By Jeremy Leach, Sandisiwe Ncube and Anand Menon; published by the Microinsurance Network; 2014; 49 pages; available at http://www.microinsurancenetwork.org/sites/default/files/MICRO_NetworkInvestor_PaperWEB.pdf
Microinsurance, a risk mitigation and management tool for people with low incomes, has grown from 78 million lives covered in 2005 to approximately 263 million lives in 2013, with a potential market estimated at 3 billion to 4 billion policies generating USD 30 billion to USD 50 billion in annual premium revenue. Total demand for microinsurance is growing approximately 10 percent per year, which the authors argue points to increasing investment opportunities and a promising business case for investors.
This growth is partially driven by innovation in distribution models. The use of mobile network operators (MNOs) in particular has facilitated the profitability of microinsurance for investors. Such distribution models have contributed to growth particularly in the African market, which is described by some investors as the next frontier for growth.
Among the major investors in microinsurance are multilateral institutions such as the Inter-American Development Bank’s Multilateral Investment Fund, development finance institutions such as the International Finance Corporation and other impact investors seeking to invest specifically in microinsurance or financial inclusion more broadly. The UK-based International Cooperative and Mutual Insurance Federation (ICMIF) invests in its member cooperatives and mutuals, and LeapFrog Investments, a dedicated microinsurance fund based in Mauritius, accounted for 7 of the 23 investments identified in the study.
However, relatively few investors have yet made significant and dedicated investments in this space, and those that did had to relax their typical criteria in order to make the investments. The majority of investees’ funding is received from internal sources (original shareholders and/or parent companies). Donor funding is mentioned as a secondary source despite investees citing equity and donor funding as the most appropriate type of funding for microinsurance. The authors argue that there is a need for more investors in the sector to bring the much-needed capital that could support innovative ideas and bring scale to proven business models, hence enhancing the supply of microinsurance services.

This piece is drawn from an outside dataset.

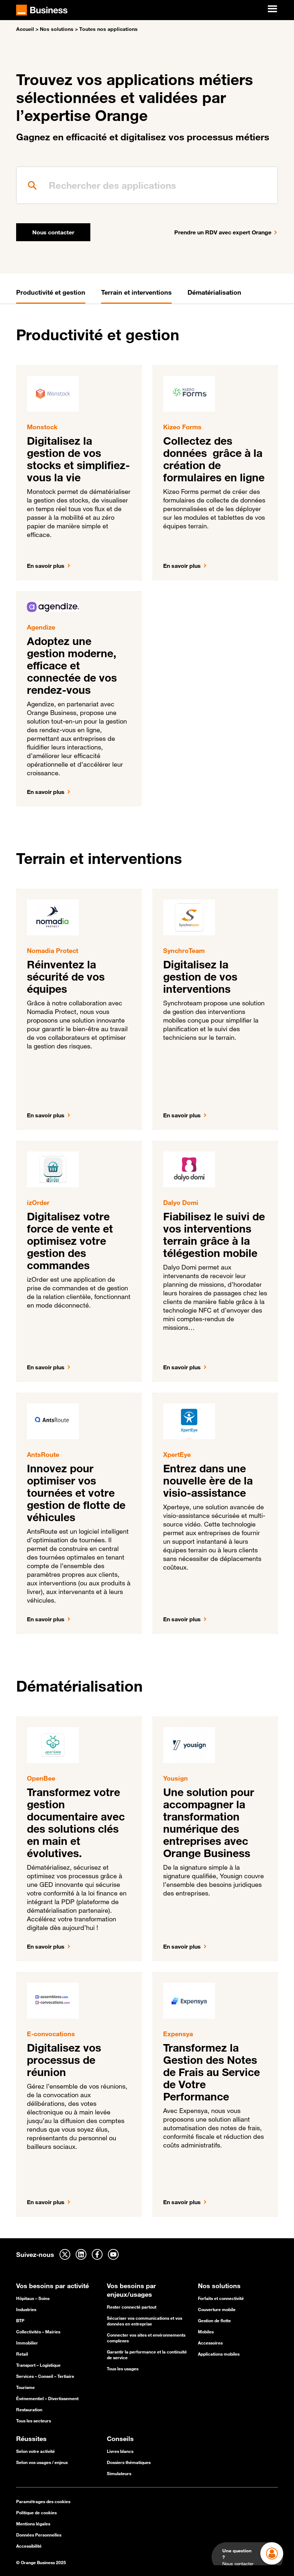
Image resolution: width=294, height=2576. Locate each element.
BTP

Why aren’t more investors getting involved in microinsurance? Microinsurance investments are considered to be quite risky, and investors are wary of numerous challenges such as the lack of proven business models. Costly due diligence processes were ranked as the most significant challenge facing microinsurance investors. Investors are also put off by regulation and a lack of identifiable and financially viable opportunities, as well as small ticket sizes, which might not prove profitable enough for private equity investors. Capacity is also an issue, as microinsurers are often not specialists in distribution, which the authors deem pivotal to achieving scale and profitability.
Despite these challenges, there are a number of investment opportunities available.
– Insurance regulators and supervisory authorities are developing microinsurance-specific legislation, sometimes allowing for the development of a separate class of microinsurance operators or microinsurers with limited prudential and market conduct compliance requirements.
– Investors could leverage existing financial inclusion investments, in microfinance for example, and the capacity therein to invest in microinsurance.
– As governments increasingly focus on microinsurance as a social protection mechanism, opportunities arise for private sector actors to roll out government-linked schemes.
– Insurers need expansion capital to replicate successful microinsurance operations into additional countries.
– Greenfield operations that utilise established teams with the necessary skills and expertise may present less risk.
– Investors can invest in microinsurance indirectly through distribution and technical service providers. Consider Sweden’s Bima Mobile (which raised USD 7 million in 2012 and USD 22 million in 2014), UK-based MicroEnsure (USD 7 million in 2012 and USD 10 million in 2014) and South Africa’s MFS Africa (USD 2 million in 2011) who act as technical service providers for insurers, MNOs, and banks and other credit providers.
– Investing in a fund that supports microinsurance in multiple countries distributes risk more widely than committing to a service operating in a single country.
These opportunities could be supported by strengthening advisory models to provide investees with stronger technical support to seek improved returns on investment. The authors also argue that investors would benefit from leveraging donor and government partnerships and that microinsurance investing principles and standards should be adopted to strengthen the sector through greater accountability and improving the reputation of microinsurance.